_YOUR INSTRUCTIONS_
Update the Cyprus schools thread from the words "Its just that" through the words "(Jul 28, 2011)" by changing "information" to "details", and give that part again.

# English speaking secondary schools in Cyprus



## dsavva88 (Jul 20, 2011)

Does anyone know of any other english-speaking secondary schools in Cyprus apart from American Academy?


----------



## Veronica (Apr 5, 2008)

dsavva88 said:


> Does anyone know of any other english-speaking secondary schools in Cyprus apart from American Academy?


The International school of Paphos.


----------



## zin (Oct 28, 2010)

Loads. Any town in particular?


----------



## Cherie (Mar 17, 2009)

There is a very good one in Peyia called TLC, Peyia, my daughter goes there.

Cherie


----------



## steveg63 (Sep 5, 2010)

At the moment there is only one 'school' with full licences in Paphos district, International School of Paphos, thats not to say there are no others....just dont have the licences, be careful when choosing, 1 'school', in Emba, has been forced to close as they did not have the licences or had they ever applied for them!


----------



## Veronica (Apr 5, 2008)

steveg63 said:


> At the moment there is only one 'school' with full licences in Paphos district, International School of Paphos, thats not to say there are no others....just dont have the licences, be careful when choosing, 1 'school', in Emba, has been forced to close as they did not have the licences or had they ever applied for them!


I have heard that several non licenced schools will not be allowed to re-open next term. It might be only rumour, but they do say there's no smoke without fire.


----------



## Cherie (Mar 17, 2009)

steveg63 said:


> At the moment there is only one 'school' with full licences in Paphos district, International School of Paphos, thats not to say there are no others....just dont have the licences, be careful when choosing, 1 'school', in Emba, has been forced to close as they did not have the licences or had they ever applied for them!


I no for sure that TLC have everything in place including there licences as they have a very well respected member of the community behind them. Other Schools not far from them have been forced to close.

Cherie:clap2:


----------



## steveg63 (Sep 5, 2010)

Cherie, you may want to check re the licences, I spoke with Chris (Head of TLC) when we were looking for a new 'school' when all this happened with St George 'School', he was very honest and informed me of the situation, he is confident that the licences will be granted but as of yet they do NOT have them, this was of June this year. I have friends who have kids there and they are all full of praise for what Chris and the staff are doing.
My understanding from various chats with 3rd party persons is that the teaching establishments are allowed to open prior to obtaining the licences, however they are 'obliged' to obtain these within 3yrs of opening, I believe TLC have been opened 1yr, I know the 2 that have been forced to close have been operating 'illegally' for 3yrs+.


Steve


----------



## zin (Oct 28, 2010)

This forum should be renamed to Paphos instead of Cyprus since it's just assumed the original poster could only have been referring to Paphos


----------



## Veronica (Apr 5, 2008)

zin said:


> This forum should be renamed to Paphos instead of Cyprus since it's just assumed the original poster could only have been referring to Paphos


Its just that most people who use this f orum seem to be based in Paphos.
It would be good if more people form other areas could give information about those areas but we can only give information about the area we know best.


----------



## spiceman (Jul 28, 2011)

dsavva88 said:


> Does anyone know of any other english-speaking secondary schools in Cyprus apart from American Academy?


Hi,

Following on the other replies. The only licensed school in Paphos is ISOP, we however were not happy and removed our children from there two years ago.

My understanding is that several Institutions operate but they are not licensed Schools and as such are not allowed to provide a primary education only a supplementary afternoon based education. 

I know that St George in Sea Caves has started the School license application but cannot comment on any others.

Best regards


----------

_ENTRIES SHOWN_

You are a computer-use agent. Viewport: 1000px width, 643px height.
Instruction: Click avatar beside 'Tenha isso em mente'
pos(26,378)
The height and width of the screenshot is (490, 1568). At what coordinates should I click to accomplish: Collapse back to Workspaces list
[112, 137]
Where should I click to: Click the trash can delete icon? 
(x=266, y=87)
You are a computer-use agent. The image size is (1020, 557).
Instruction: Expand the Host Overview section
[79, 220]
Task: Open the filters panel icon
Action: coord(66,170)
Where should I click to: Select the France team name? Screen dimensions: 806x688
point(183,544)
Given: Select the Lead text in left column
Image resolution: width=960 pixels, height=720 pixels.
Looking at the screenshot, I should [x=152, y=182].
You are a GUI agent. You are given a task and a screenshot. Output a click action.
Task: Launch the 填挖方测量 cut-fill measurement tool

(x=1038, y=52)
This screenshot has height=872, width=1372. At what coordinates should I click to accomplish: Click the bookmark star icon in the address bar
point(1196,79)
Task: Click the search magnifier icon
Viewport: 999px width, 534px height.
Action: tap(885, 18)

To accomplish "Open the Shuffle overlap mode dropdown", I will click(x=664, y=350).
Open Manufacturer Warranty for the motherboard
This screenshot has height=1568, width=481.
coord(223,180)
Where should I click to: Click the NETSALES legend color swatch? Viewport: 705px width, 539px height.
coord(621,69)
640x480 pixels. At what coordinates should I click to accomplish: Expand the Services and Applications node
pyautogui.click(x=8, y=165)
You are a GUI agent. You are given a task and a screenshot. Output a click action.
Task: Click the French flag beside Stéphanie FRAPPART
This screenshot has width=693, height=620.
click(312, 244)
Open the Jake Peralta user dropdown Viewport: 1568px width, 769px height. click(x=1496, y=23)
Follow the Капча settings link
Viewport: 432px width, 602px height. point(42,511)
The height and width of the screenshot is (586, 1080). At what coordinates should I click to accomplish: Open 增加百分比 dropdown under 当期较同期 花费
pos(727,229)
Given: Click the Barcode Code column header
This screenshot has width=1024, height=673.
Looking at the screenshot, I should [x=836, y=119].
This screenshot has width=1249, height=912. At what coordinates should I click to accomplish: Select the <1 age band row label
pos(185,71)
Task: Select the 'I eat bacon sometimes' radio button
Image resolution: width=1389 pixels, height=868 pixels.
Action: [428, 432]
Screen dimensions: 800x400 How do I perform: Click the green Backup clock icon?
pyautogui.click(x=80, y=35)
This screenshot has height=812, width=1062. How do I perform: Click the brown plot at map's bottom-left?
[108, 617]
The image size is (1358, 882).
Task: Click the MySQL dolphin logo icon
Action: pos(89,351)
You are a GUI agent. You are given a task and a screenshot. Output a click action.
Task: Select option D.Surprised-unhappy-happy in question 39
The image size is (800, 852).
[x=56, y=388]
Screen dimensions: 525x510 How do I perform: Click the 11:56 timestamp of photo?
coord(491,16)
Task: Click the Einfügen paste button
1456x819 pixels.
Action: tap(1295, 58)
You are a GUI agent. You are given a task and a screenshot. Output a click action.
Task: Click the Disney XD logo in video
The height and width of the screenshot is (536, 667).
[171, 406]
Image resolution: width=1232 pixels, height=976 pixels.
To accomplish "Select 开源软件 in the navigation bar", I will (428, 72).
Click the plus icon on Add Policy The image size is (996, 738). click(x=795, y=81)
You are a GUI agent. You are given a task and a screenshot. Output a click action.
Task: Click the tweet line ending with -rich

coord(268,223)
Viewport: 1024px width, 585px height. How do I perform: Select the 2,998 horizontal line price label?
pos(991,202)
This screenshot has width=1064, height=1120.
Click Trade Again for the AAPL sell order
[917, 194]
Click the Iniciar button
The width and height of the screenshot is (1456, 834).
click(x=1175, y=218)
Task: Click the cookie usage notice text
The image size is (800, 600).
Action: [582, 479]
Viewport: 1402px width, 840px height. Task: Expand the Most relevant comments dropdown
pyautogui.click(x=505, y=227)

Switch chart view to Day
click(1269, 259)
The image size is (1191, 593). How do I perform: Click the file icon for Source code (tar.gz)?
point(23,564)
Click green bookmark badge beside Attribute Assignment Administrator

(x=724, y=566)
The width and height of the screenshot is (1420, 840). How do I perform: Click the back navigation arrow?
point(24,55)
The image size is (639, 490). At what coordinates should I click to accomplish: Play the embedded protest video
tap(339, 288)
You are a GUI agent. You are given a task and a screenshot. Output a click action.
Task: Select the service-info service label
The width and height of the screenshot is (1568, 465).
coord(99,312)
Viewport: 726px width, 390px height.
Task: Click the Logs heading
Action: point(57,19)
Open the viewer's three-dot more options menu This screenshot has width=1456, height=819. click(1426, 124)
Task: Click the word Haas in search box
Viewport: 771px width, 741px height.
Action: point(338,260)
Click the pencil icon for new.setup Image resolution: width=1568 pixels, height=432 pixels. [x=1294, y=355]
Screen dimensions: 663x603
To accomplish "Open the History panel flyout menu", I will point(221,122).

_OUTPUT OF THE EXERCISE_
Its just that most people who use this f orum seem to be based in Paphos.
It would be good if more people form other areas could give details about those areas but we can only give details about the area we know best.


----------



## spiceman (Jul 28, 2011)